1 de novembro de 2013

Diogo Teixeira, Incredulidade de S. Tomé, 1595

Diogo Teixeira, Incredulidade de S. Tomé, 1595
óleo sobre tábua, finais do século XVI
Museu de Arte Sacra do Mosteiro de Arouca




Será a metáfora para a pose teatralizada, corpo anatomicamente robusto, tonalidades ácidas e baças, atmosferas sombrias em que destacam a figura central para primeiro plano. Eis o perfil metafísico e espiritualista do maneirismo contra-reformista português. Cristo deixou de ser esquelético. A ressurreição, contra-reformista, tornou-o homem de porte atlético.
O realismo do tratamento cuidado dos tecidos criando atmosferas volumétricas de forte intensidade plástica admite por sua vez uma liberdade criativa, conferindo às figuras principais o protagonismo histórico deixando as restantes personagens, que se perfilam na retaguarda, acentuar o dramatismo céptico e expectante da figura de S. Tomé. A elegância da modelação das formas anatómicas criadas por uma harmonização lumínica transfigura Cristo num ente palpável, mais verdadeiro. Tão verdadeiro que o Seu gesto vigoroso de segurar a mão incrédula, torna verosímil a acção e a chaga penetrada pelos dedos desconfiados de S. Tomé. Ver para crer.
Diogo Teixeira inspirou-se numa gravura de Dürer nesta sua composição que por sua vez mereceu agrado dos seus contemporâneos dadas as inúmeras réplicas pintadas por imitadores seiscentistas[1].
Esta nova ética do corpo[2], nada mais é que a forma mais espectacular, de um corpo flagelado em definitivo, a mais difundida, de um tema estóico que o cristianismo retomou para fazer pesar sobre nós durante dezoito séculos: a rejeição do prazer -a libido[3].
Para a arte, o essencial foi o endurecimento da posição corpo, como extensão do eros corruptível ao da humanidade assumida por Cristo na Encarnação -logos.
As “constituições sinodais” dos bispados, bastante divulgadas após Concílio de Trento, normalizavam por toda a parte a representação artística, «precavendo os artistas e quem lhes encomendava obras contra as “imagens de formosura dissoluta” ou que “dêem ao povo ocasião de erro, ou escândalo”»[4].
Estavam lançados os alicerces da “arte portuguesa” a partir da adopção de um “corpo elegíaco[5]”, como dogma iconográfico.
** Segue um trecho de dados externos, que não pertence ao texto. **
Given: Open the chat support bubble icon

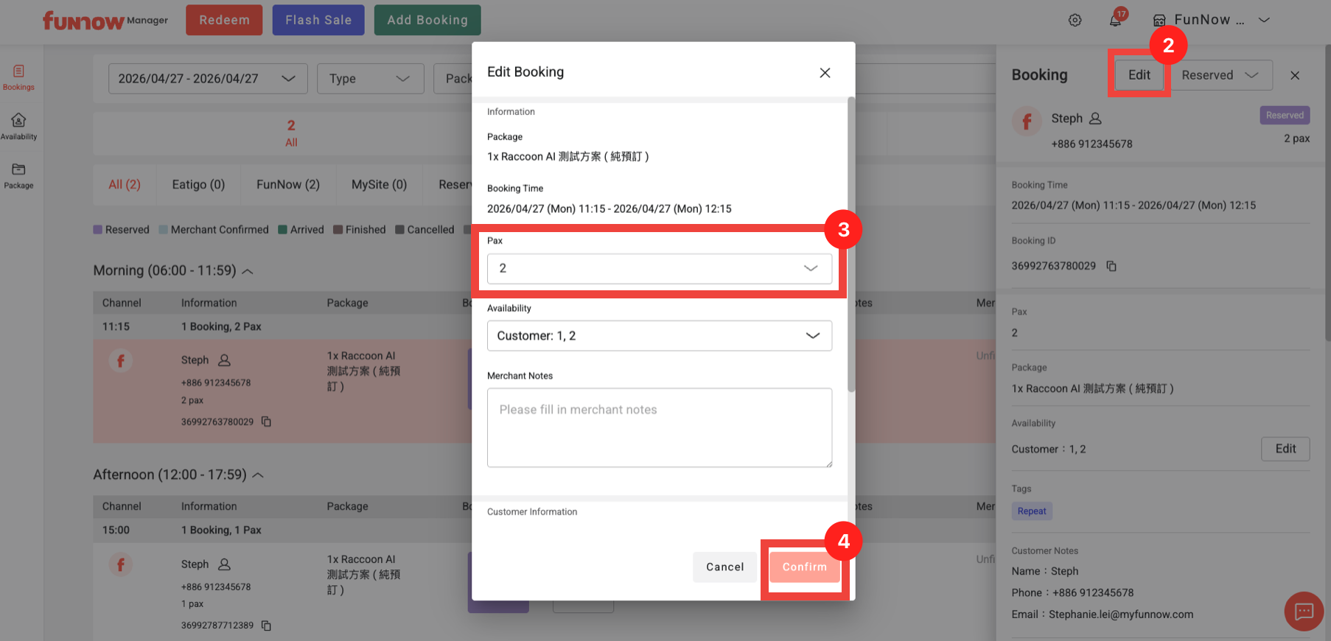Looking at the screenshot, I should click(1303, 611).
[1] É sabido da grande importância das gravuras e a obra de Dürer teve na pintura em geral e na portuguesa em particular. As gravuras funcionavam para os pintores e escultores como os tratados de arquitectura para os arquitectos. E se o tratado do Vitrúvio foi “bíblia clássica” para os novos tratadistas (Alberti, Bramante, Sebastião Serlio, Vignola, Palladio, Scamozi, Pietro Cataneo, etc.) tornando bem claro os cânones clássicos que a arquitectura havia de obedecer; ordem, simetria, proporção, forma, para a arte portuguesa regia-se pelo dogma religioso.
[2] O corpo, essa «forma, segundo José Fernandes Pereira, essa incontornável presença do mundo e da condição humana, era um marco disperso pela terra como ordem e sinal, sendo do domínio da arte. A beleza era outra coisa, pressupunha a eliminação da Multiplicidade e a relação ao Uno incorpóreo, fonte do nosso desejo que o despojamento e o amor permitem alcançar». in Vieira Lusitano 1699-1783, o desenho, Catálogo, Ministério da Cultura, Museu de Arte Antiga, Lisboa, 2000, pp.14-15.
[3] O grande teólogo Hugues de Saint-Victor acrescentaria ainda: «se o acasalamento dos pais não puder ser feito sem desejo carnal, a concepção dos filhos não se faz sem pecado». Citado por Georges Duby, Amor e sexualidade no Ocidente, p.200.
[4] Flávio Gonçalves, A legislação sinodal portuguesa da Contra-Reforma e a Arte Religiosa, in Comércio do Porto, Fevereiro, 1960.
[5] A representação figurativa do corpo, na arte portuguesa, limitava-se, salvo raras excepções, a veicular dor, sofrimento, martírio, compaixão. Este corpo elegíaco fará escola no romantismo português.